Another fact that the Miami-based NGO highlights is that, also for the first time, the 133 protests related to economic and social rights outnumbered the 116 political protests.
In ten months, from September 2020 (in which there were 42 protests) until this June, there have been a total of 1,525 protests throughout the Island, explains the Observatory, which also highlights the increase in individual protests “from different sectors of society.” In this regard, it gives as examples the priest from Camagüey Fernando Gálvez, the doctor from Holguin Alexander Pupo Casas, and the poet from Havana Katherine Bisquet.
The OCC says that “the new civil society is maturing and looking for new strategies to achieve its demands,” after highlighting the call made by the artist Luis Manuel Otero Alcántara, leader of the San Isidro Movement. “We have to look for new ways, new ways where the regime does not have space.”
The regime, meanwhile, has only one answer: repression, and trying to “divert the attention of the public and the international press with thematic distractions.” The Observatory gives as an example the “announcement of an unexpected currency exchange.”

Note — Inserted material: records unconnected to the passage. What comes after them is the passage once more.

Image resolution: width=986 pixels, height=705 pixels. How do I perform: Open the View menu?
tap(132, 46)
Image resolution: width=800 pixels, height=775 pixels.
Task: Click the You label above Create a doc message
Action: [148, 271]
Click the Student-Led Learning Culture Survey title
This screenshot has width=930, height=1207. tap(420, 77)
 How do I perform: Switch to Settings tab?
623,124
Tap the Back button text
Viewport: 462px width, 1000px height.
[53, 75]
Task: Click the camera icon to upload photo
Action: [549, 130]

The OCC concludes in its statement that the Cuban military leadership continues “without understanding anything”: “The Cuba of 2021 is not the same that they subdued in 1961 and they are still mentally prisoners of the KGB and Stasi manuals,” it states, adding, “The origin of the ungovernability is not the CIA or the opposition but the obsolete, unproductive, exclusive, repressive governance regime that is dying among the lethal blows.”